● Set exercise
Count how many lines in the items below contain the string "computer", where uppercase and lowercase letters count as different. Reply with only the number.

[Pointing records for text and elements]
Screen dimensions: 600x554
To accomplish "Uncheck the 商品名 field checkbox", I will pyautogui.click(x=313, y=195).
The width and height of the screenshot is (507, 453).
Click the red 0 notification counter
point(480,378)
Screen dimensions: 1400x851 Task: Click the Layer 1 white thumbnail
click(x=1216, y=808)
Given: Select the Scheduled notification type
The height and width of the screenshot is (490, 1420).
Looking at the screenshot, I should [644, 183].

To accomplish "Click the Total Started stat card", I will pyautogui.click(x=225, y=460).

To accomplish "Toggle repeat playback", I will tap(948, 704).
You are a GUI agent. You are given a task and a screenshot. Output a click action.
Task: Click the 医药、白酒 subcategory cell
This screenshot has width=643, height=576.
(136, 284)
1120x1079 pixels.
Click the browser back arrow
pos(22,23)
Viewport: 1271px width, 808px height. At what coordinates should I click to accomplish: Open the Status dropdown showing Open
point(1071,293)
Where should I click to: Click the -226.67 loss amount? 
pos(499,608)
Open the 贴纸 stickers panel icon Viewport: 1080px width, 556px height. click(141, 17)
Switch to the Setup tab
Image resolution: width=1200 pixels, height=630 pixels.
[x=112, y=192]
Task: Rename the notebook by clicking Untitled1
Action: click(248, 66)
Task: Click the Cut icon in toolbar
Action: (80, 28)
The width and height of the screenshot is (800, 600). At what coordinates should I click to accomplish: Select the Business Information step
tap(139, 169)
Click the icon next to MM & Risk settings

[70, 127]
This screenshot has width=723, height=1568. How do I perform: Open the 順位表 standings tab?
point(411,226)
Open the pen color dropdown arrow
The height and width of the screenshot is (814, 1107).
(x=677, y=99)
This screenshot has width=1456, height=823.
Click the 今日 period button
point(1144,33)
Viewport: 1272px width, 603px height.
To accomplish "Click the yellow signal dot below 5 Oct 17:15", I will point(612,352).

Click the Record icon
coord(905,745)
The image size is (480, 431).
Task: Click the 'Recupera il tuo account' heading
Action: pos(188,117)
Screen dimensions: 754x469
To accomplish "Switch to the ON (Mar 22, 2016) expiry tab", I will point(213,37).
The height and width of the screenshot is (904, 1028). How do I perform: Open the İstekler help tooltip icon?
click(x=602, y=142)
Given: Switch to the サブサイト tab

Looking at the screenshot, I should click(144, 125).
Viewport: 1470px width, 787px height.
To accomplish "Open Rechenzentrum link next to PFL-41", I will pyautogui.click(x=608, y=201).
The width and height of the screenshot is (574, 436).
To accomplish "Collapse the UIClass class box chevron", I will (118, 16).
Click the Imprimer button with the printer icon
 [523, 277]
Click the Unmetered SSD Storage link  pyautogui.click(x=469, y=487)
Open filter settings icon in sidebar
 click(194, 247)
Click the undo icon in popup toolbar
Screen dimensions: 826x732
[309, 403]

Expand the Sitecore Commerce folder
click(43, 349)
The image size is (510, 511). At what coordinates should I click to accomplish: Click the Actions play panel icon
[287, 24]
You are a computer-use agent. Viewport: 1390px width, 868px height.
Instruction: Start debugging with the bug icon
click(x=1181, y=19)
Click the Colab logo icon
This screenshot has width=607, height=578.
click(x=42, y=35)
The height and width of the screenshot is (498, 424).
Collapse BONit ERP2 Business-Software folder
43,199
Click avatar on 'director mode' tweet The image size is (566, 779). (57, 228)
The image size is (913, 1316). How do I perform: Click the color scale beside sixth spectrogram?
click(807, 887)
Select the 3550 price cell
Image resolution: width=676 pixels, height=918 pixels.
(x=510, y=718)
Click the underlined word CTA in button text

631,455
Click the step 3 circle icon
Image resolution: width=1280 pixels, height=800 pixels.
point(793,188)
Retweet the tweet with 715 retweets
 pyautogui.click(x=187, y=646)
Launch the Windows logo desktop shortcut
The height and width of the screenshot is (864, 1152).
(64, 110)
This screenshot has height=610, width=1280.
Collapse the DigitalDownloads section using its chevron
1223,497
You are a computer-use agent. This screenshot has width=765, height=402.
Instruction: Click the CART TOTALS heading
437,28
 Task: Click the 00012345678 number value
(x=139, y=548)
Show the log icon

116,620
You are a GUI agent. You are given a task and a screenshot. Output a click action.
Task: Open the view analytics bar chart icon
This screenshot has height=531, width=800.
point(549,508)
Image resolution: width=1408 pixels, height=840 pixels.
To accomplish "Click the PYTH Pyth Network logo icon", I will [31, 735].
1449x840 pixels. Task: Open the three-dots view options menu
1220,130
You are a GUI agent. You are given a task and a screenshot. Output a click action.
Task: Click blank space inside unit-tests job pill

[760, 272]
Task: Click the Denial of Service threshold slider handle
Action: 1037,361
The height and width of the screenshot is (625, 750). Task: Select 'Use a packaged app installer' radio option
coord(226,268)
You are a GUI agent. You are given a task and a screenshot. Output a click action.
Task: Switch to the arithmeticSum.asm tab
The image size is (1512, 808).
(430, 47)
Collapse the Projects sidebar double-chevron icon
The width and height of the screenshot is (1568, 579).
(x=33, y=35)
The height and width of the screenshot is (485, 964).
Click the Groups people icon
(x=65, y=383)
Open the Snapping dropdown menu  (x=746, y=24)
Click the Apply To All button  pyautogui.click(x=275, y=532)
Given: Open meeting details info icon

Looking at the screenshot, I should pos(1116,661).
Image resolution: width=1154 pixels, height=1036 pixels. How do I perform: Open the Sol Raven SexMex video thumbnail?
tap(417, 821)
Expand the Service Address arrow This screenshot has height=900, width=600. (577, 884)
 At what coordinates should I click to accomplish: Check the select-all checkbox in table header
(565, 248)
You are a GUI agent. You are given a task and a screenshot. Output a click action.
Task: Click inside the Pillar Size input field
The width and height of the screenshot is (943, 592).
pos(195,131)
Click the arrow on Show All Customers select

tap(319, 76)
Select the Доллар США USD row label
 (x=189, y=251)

● Worked answer
2